I hope that in sharing all of this, mothers will not be so hard on themselves, as I often see. Furthermore, disabilities are not synonymous with impaired cognition. As a clinician, I see this far too often… mommies questioning themselves and trying to pinpoint the reason. When a child is diagnosed with a disability or even when you suspect there is a problem, the questions begin to stream in.
What did I eat/drink during pregnancy, OMG I had Botox when I did not know I was pregnant yet (I really did with my JoJo!), I had a little too much fun at that party that night….. Even I, as a respected professional with all the knowledge I have (and there is still so much I don’t know), could not have prevented Niko’s speech-language delays and sensory processing problems. It is just the genetic make-up my little Niko man was born with. Just like my daughter was tongue-tied and recently had surgery. Yes, very ironic for this SLP mommy!

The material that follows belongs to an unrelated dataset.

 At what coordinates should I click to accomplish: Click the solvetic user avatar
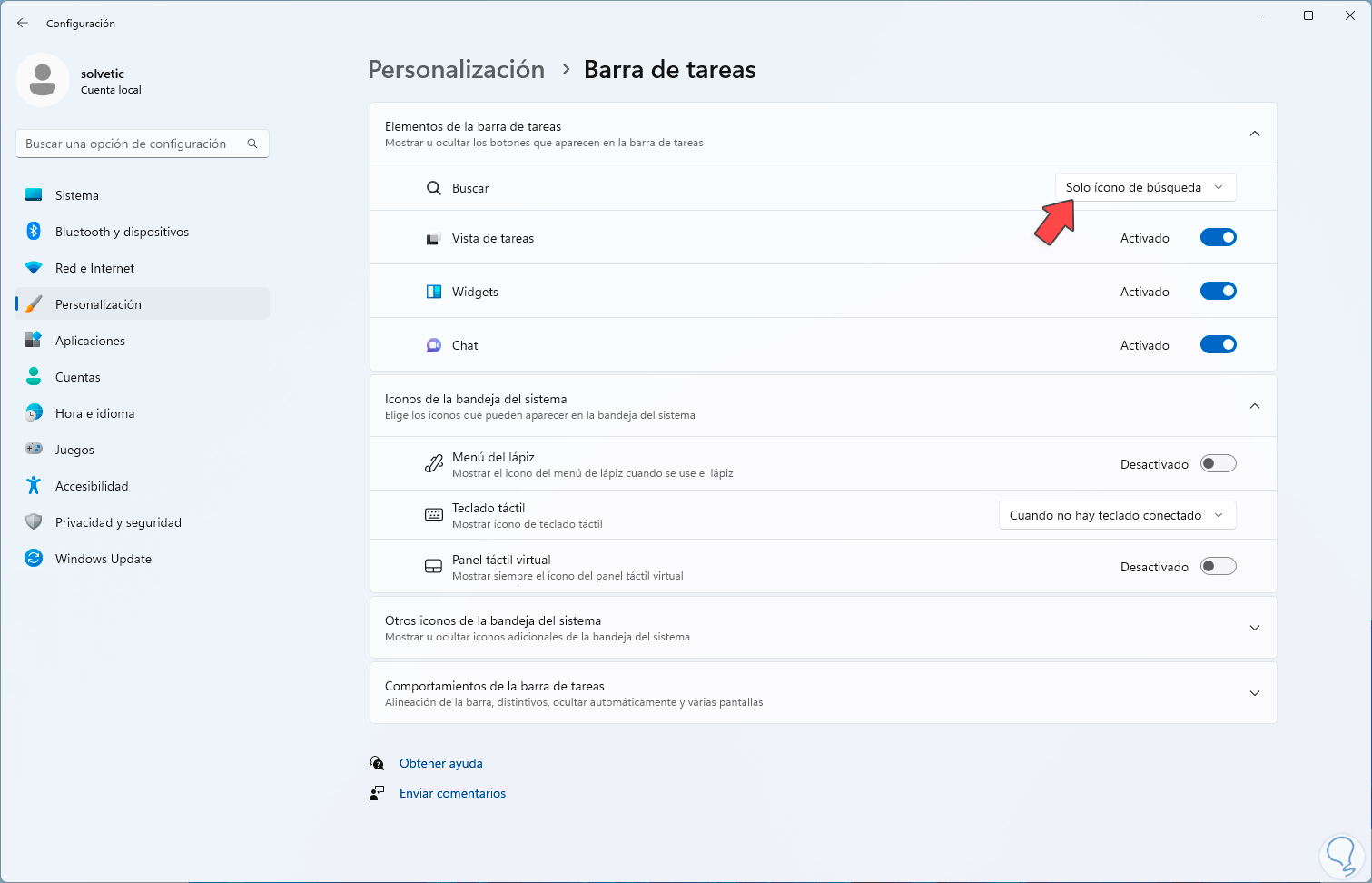[x=43, y=80]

The denial and depression phase of the grieving process are the hardest. What is even more difficult is when mom and dad are not at the same phase within the grieving process. It has been my experience that daddies tend to hang out in the denial phase for a much longer period of time, compared to mommies. I often see “mother’s intuition” keeping her completely away from the denial phase and shifting straight into acceptance and taking action. Thank you Mother Nature! Mommies sadly will hang out in the depression phase far too long, due to feelings of responsibility, helplessness, and even feelings of taking on the challenges of a special needs child alone.
Focus on what you can control. I can control my acceptance of the challenges he has. I can control my steps to take action to help him in any way I can. I can control my attitude and actions.
The brain is so pliable at a young age, and one can absolutely develop new neurological pathways for many cognitive processes, skills and motor plans. Truly amazing. I have worked with so many families who were told their child would not speak. Do not give up hope.
Thank you Lynn for sharing your story!